── MATERIAL FOR THIS TASK

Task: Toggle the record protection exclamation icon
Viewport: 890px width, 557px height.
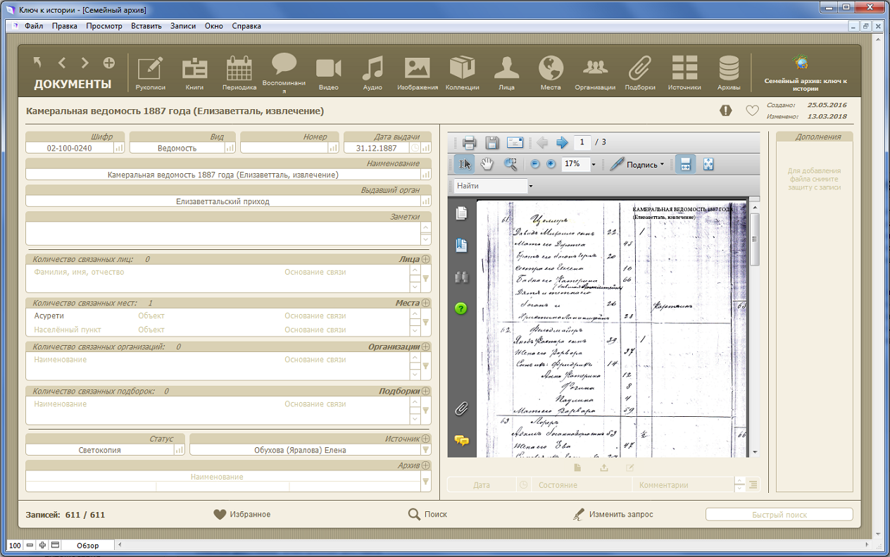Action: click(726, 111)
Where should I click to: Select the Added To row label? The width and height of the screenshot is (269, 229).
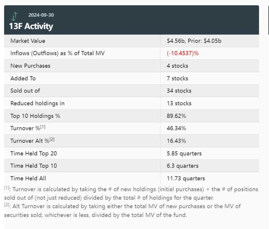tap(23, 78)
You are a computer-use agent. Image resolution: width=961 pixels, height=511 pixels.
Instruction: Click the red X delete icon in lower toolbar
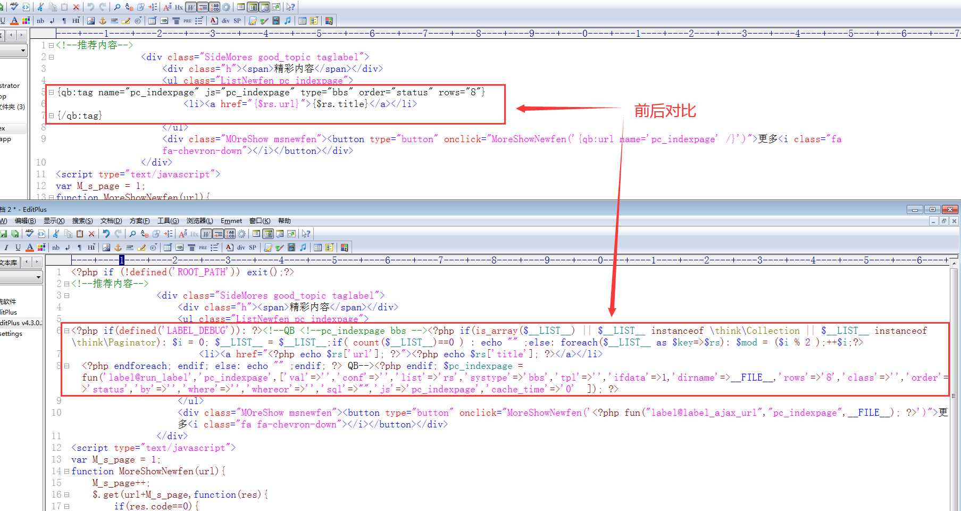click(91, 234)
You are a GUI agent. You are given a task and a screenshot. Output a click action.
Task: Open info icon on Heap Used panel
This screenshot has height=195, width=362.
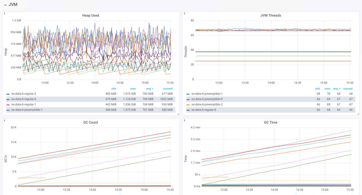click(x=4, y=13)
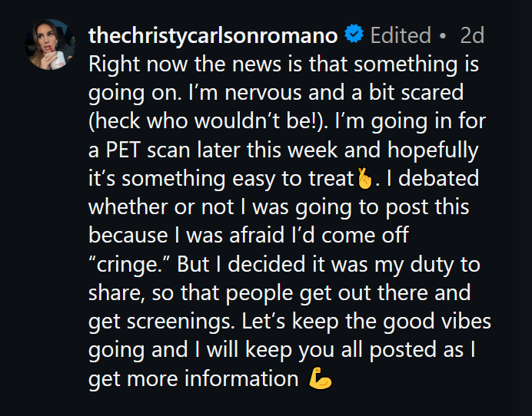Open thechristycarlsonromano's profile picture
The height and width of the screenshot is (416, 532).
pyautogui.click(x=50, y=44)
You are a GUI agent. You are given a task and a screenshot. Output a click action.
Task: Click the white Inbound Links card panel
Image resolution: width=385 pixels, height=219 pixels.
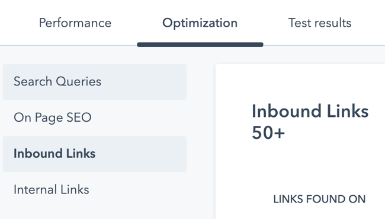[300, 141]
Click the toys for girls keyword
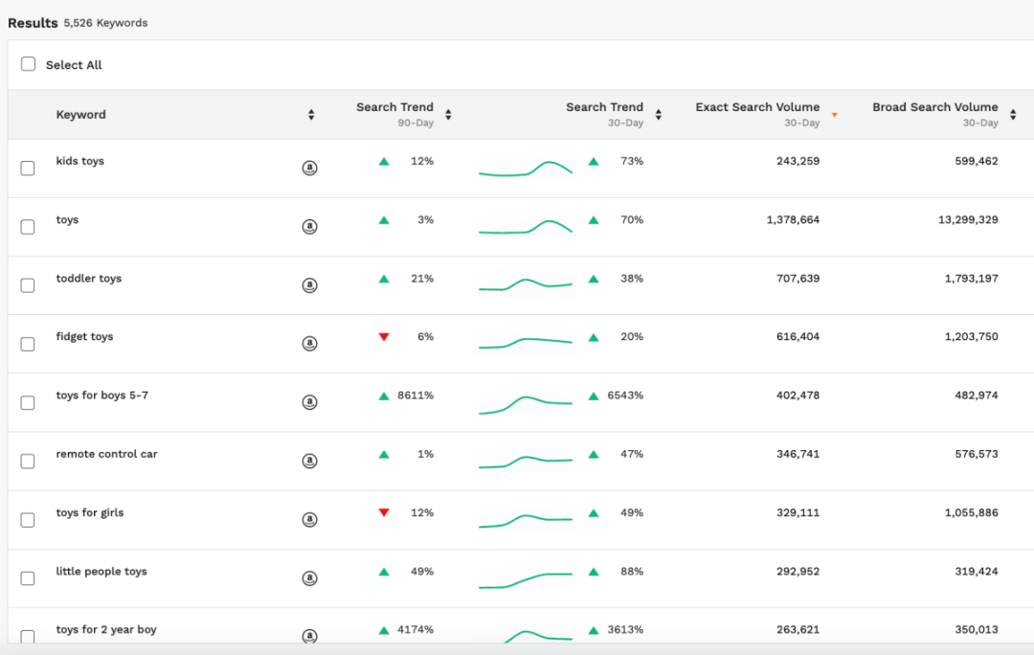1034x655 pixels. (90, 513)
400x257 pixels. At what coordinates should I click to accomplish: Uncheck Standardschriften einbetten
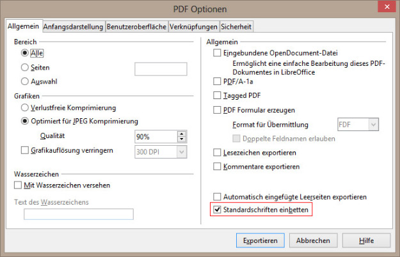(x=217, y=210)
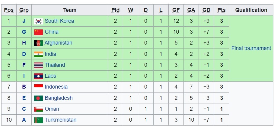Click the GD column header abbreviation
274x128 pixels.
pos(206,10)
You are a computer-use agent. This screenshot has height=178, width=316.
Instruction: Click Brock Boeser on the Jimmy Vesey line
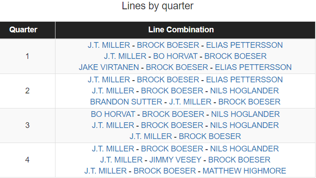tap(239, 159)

────
── MATERIAL FOR THIS TASK

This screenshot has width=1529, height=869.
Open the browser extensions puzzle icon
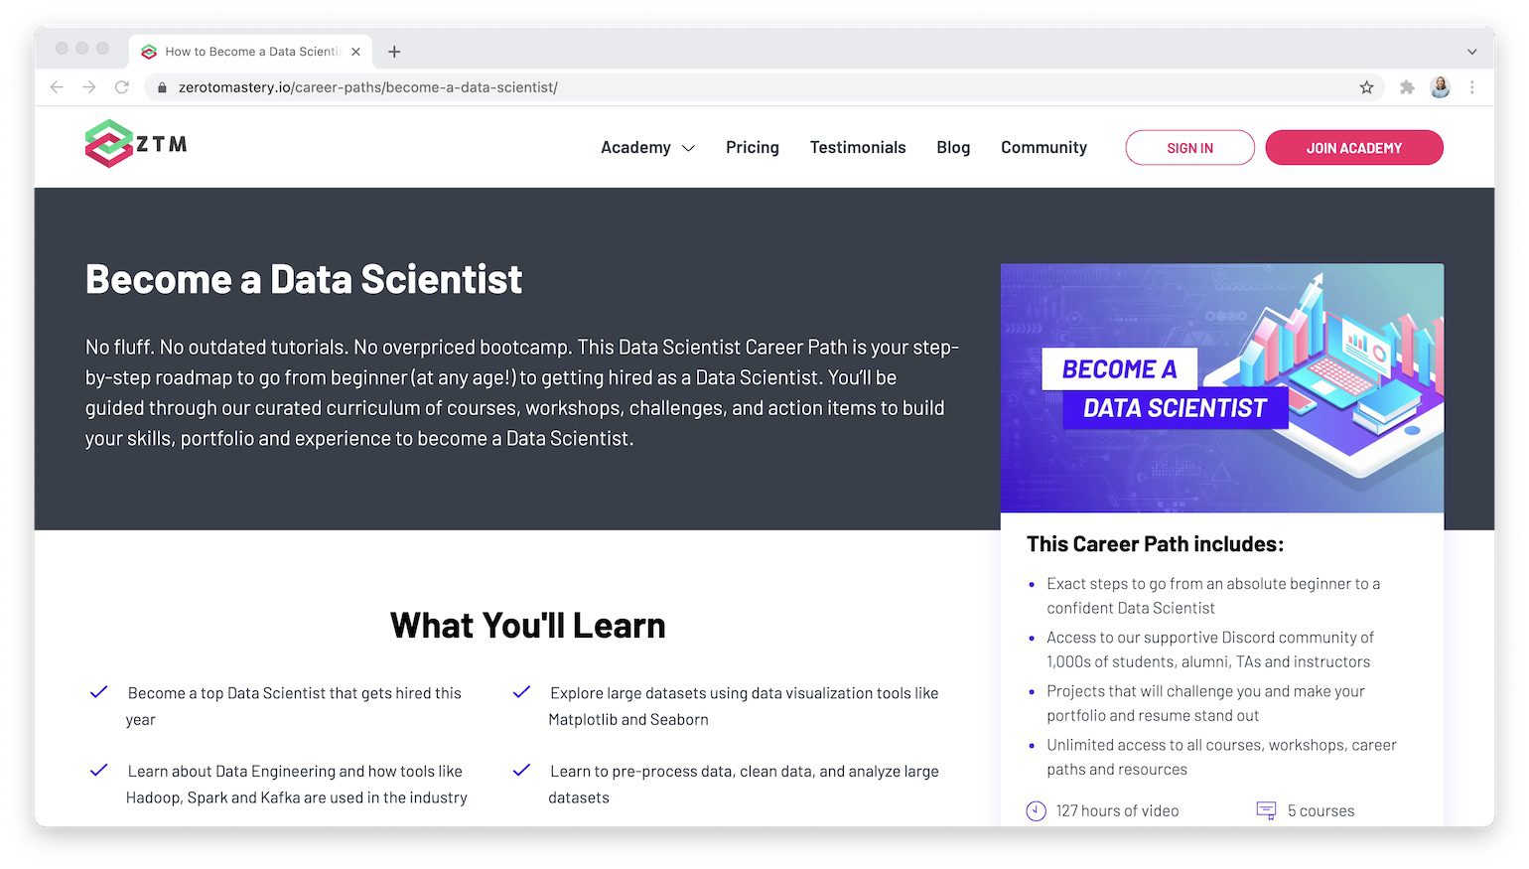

────

From the records above, pull every line that carries the word "computer".

[ANSWER SECTION]
You are a computer-use agent. Image resolution: width=961 pixels, height=511 pixels.
You are a computer-use agent. This screenshot has height=178, width=316.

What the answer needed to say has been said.